A strange omission is the work that has been done by our group and
others with Bloom filters. Pell et al., 2012 (pmid 22847406), showed
that implicit De Bruijn graphs could be stored in Bloom filters in
exactly the way the authors are doing here; work by Chikhi and Rizk,
2013 (pmid 24040893) implemented exact De Bruijn graphs efficiently
using Bloom filters; and Salikhov et al, 2014 (pmid 24565280) further
used Cascading Bloom filters. Our group has also used the median
k-mer abundance (which, in a Bloom filter, equals median k-mer
presence) to estimate read presence and coverage in a very similar way
to Solomon and Kingsford (Brown et al., 2012, "digital
normalization"). We also showed experimentally that this is very
robust to high false positive rates (Zhang et al., 2014, pmid
25062443, buried in the back).
There are three points to make here --
- Previous work has been done connecting Bloom filters and k-mer storage,
in ways that seem to be ignored by this paper; the authors should
cite some of this literature. Given citation space limitations,
this doesn't need to be exhaustive, but either Salikhov or Pell seems
particularly relevant.
- The connection between Bloom filters and implicit De Bruijn graphs
should be explicitly made in the paper, as it's a powerful theoretical
connection.
- All of our previous result support the conclusions reached in this paper,
and this paper makes the false-positive robustness argument much more
strongly, which is a nice conclusion!
---
We have found that users are often very confused about how to pick the
size of Bloom filters. My sense here is that the RRR compression
means that very large Bloom filters will be stored efficiently, so you
might as well start big, because there's no way to do progressive size
increases on the Bloom filter; do the authors agree with that
conclusion, or am I missing something?
One possible writing improvement is to add another level under the
leaves in Supp Fig 1 to make it clear that traditional alignment or
other alternatives are required, since SBT only finds if the query is
present in the dataset (but not where). The speed comparisons in the
paper could be qualified a bit more to make it clear that this is only
for basic search, although some of us think it's already clear enough
so it's advice, not a requested or required change.

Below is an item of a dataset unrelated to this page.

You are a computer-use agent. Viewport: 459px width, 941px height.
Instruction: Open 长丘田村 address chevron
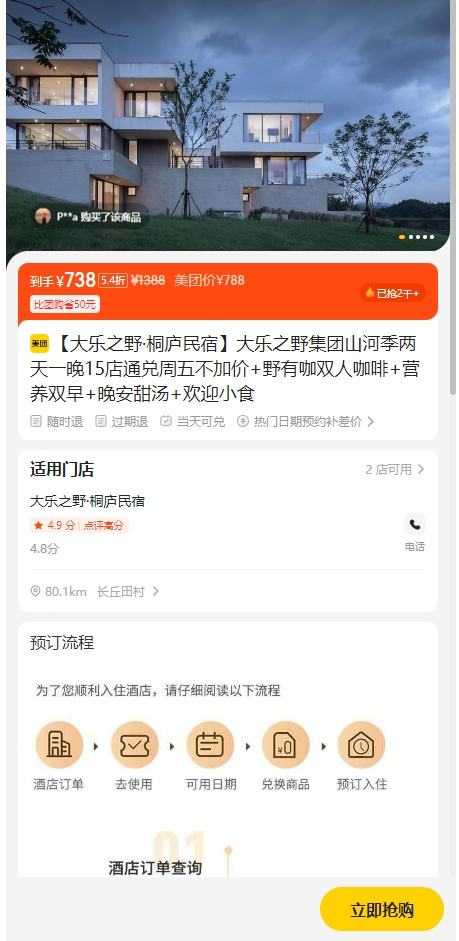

However, there is a solid point to be made that (in our opinion) the
true value of the SBT approach is not necessarily in speeding up the
overall process (3.5x speedup) but in doing the search in very low
memory across an index that can be distributed independently of the
data.
page 16, Theorem 2 says the probability that ... is nearly 0 when FPR
is << theta, fraction threshold. But next in the example, theta is
0.5 and FPR is also 0.5, so here the FPR is NOT << theta, as in
Theorem 2. How to conclude that "by Theorem 2, we will be unlikely to
observe > theta fraction of false positive kmers in the filter."?